Word for word, set down the lines from the one that contains "The height and" through the final line of the data; no pictures belong in the copy.

++++

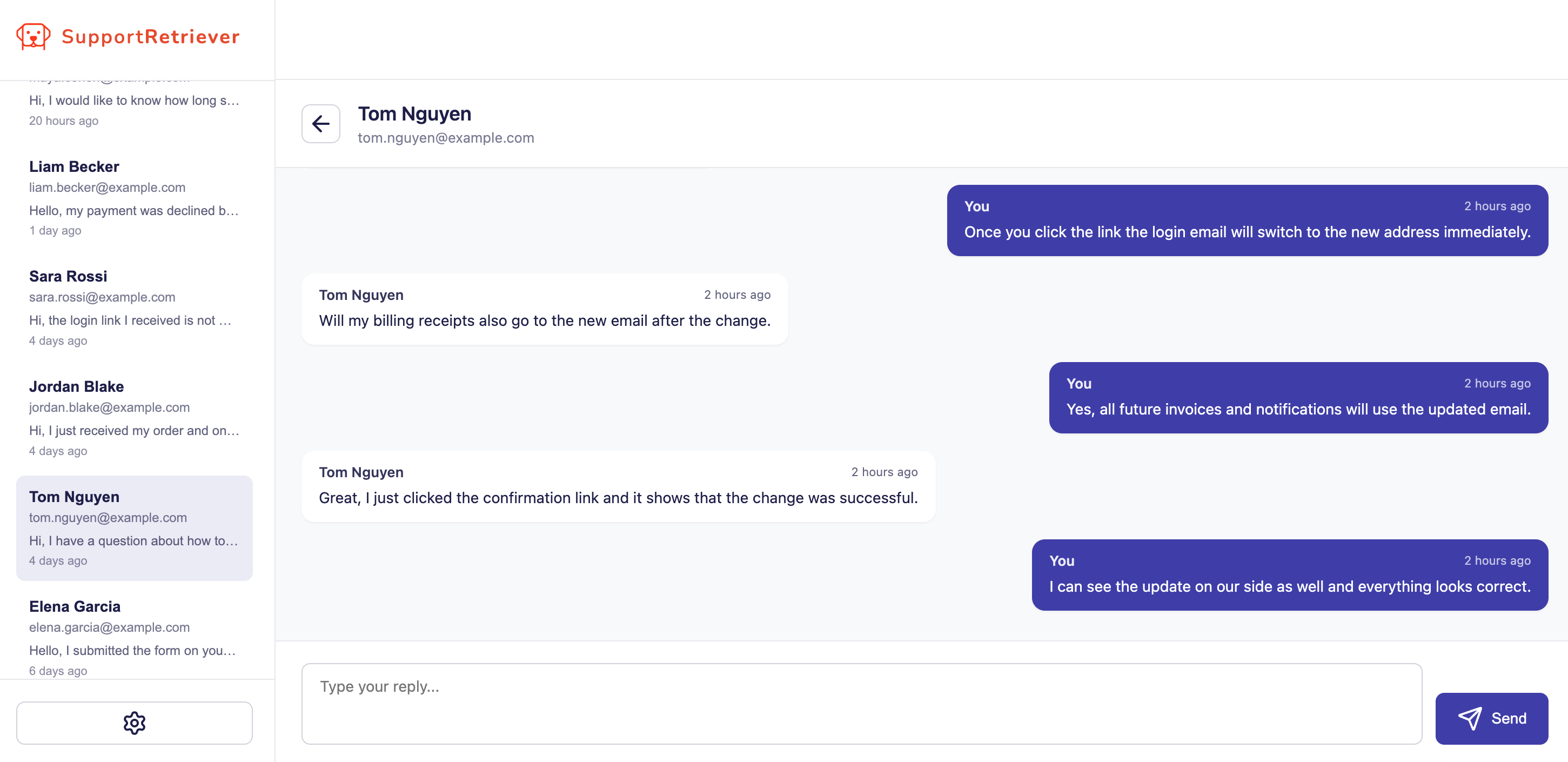Viewport: 1568px width, 762px height.
Task: Click '2 hours ago' on the first You message
Action: [1498, 206]
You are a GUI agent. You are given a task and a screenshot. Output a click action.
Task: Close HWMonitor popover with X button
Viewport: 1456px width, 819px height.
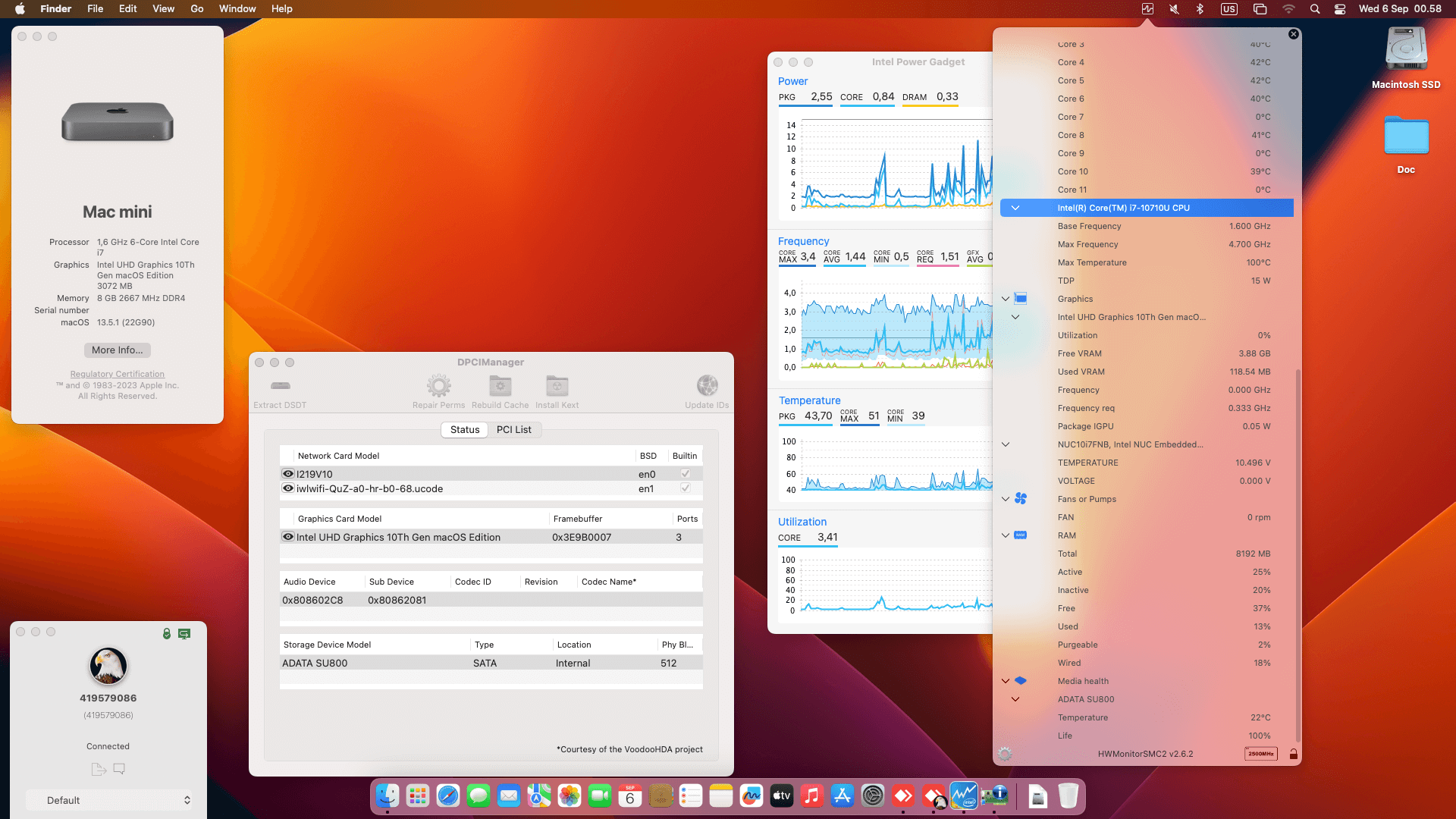[1294, 34]
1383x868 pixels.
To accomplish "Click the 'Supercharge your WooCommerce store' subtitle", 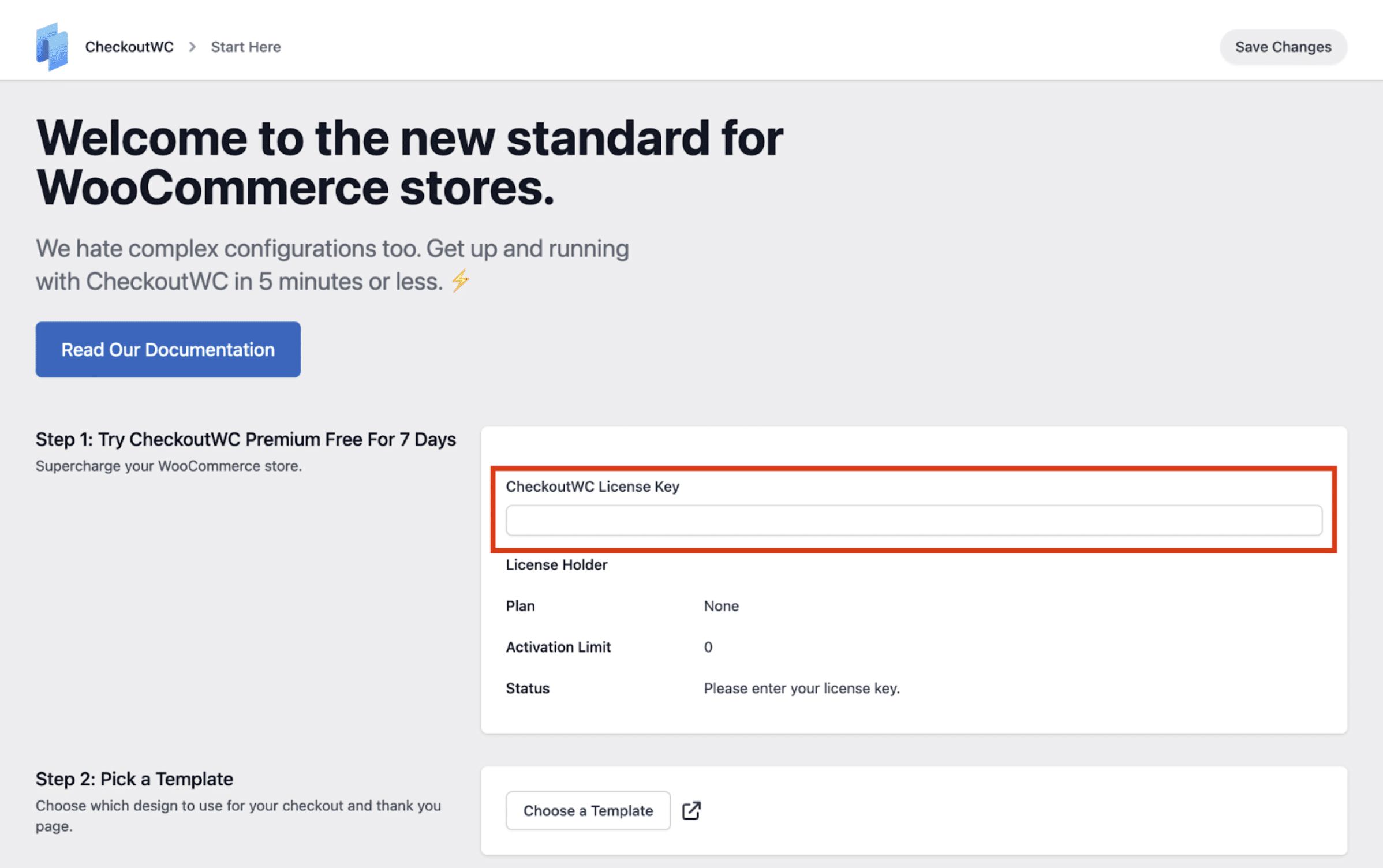I will tap(169, 466).
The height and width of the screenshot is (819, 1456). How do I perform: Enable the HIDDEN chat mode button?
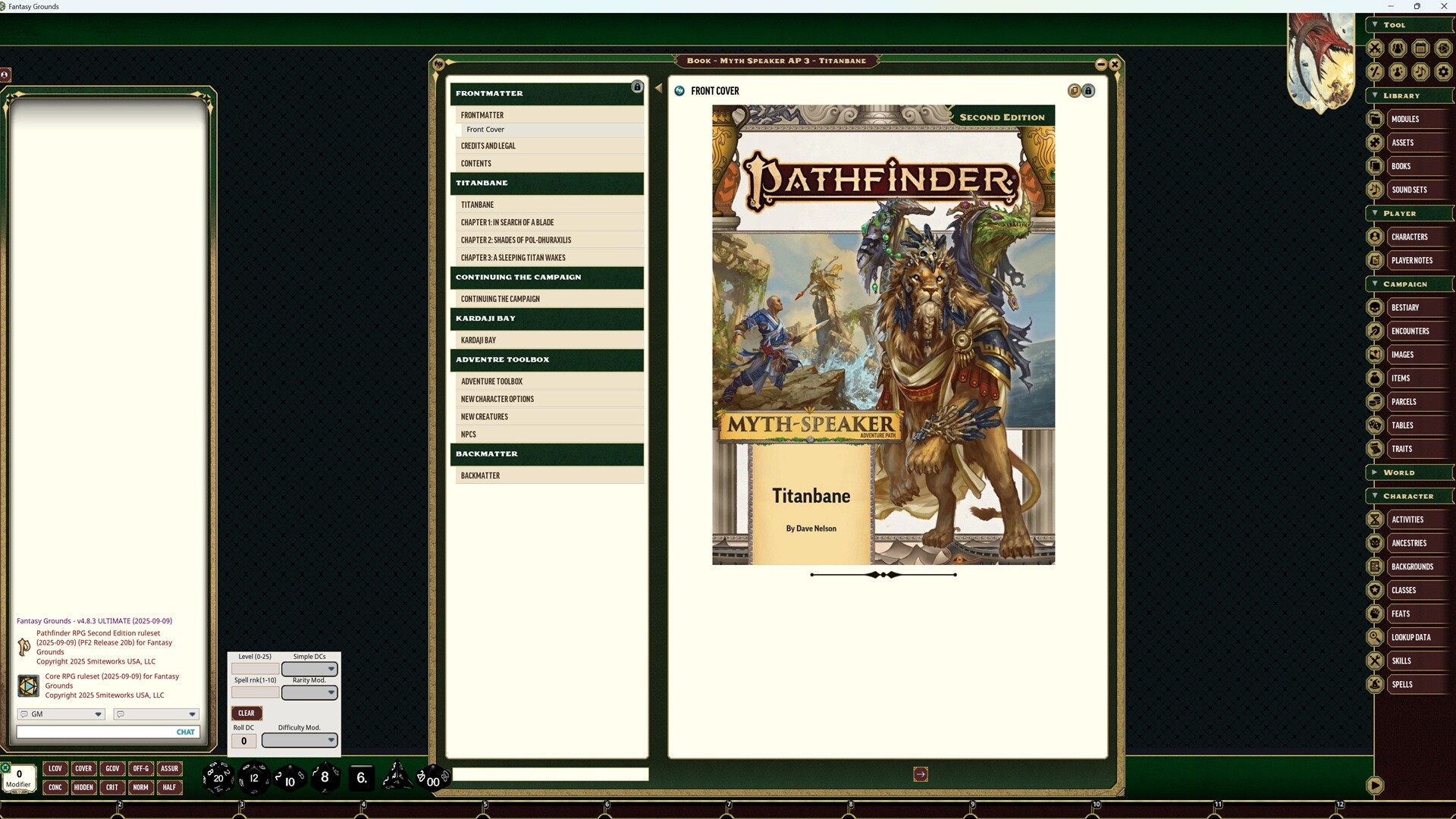[83, 787]

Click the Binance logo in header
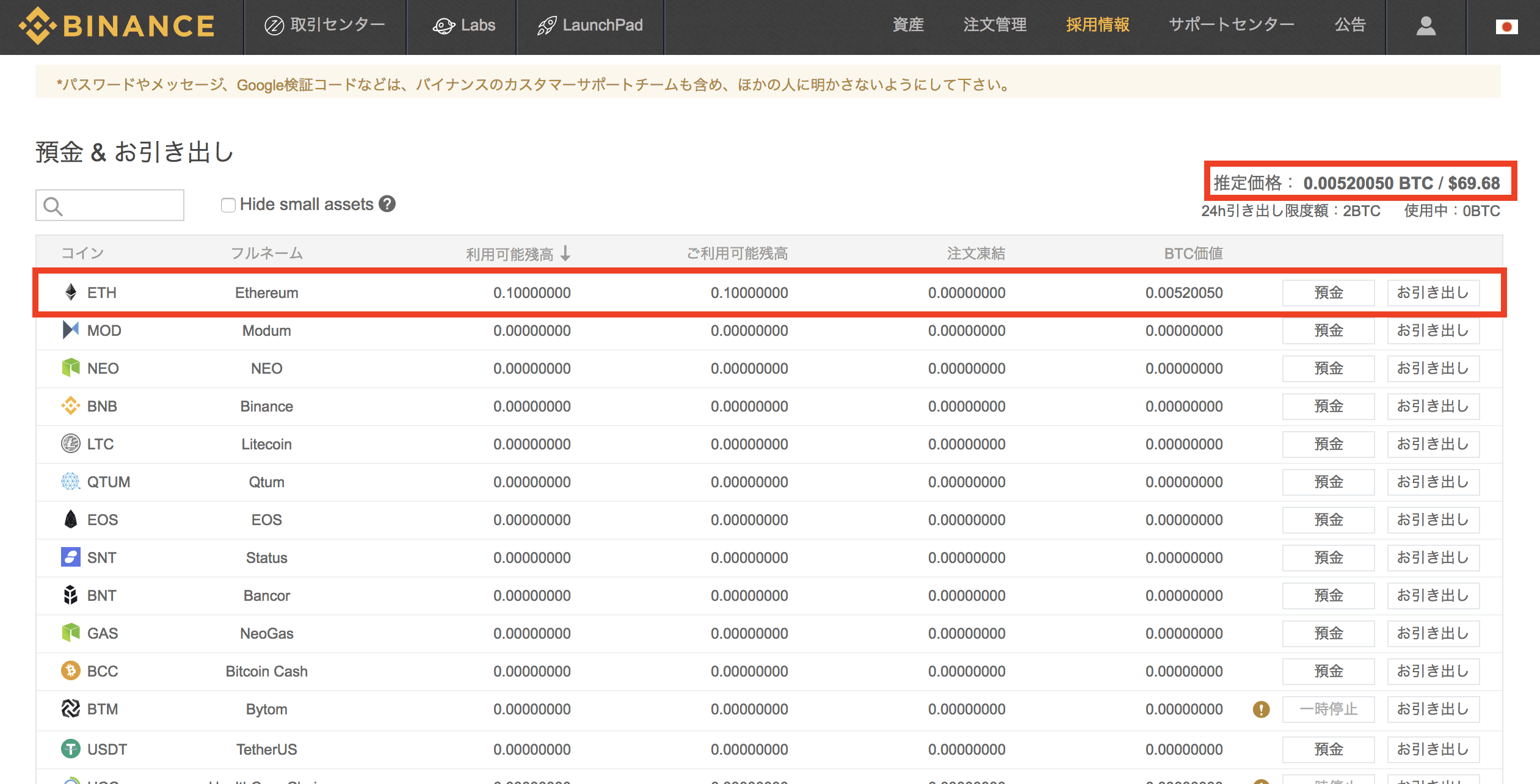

++++

*RESULT BELOW*
The height and width of the screenshot is (819, 1456). How do I perform: Enable the HIDDEN chat mode button?
[83, 787]

Click the Binance logo in header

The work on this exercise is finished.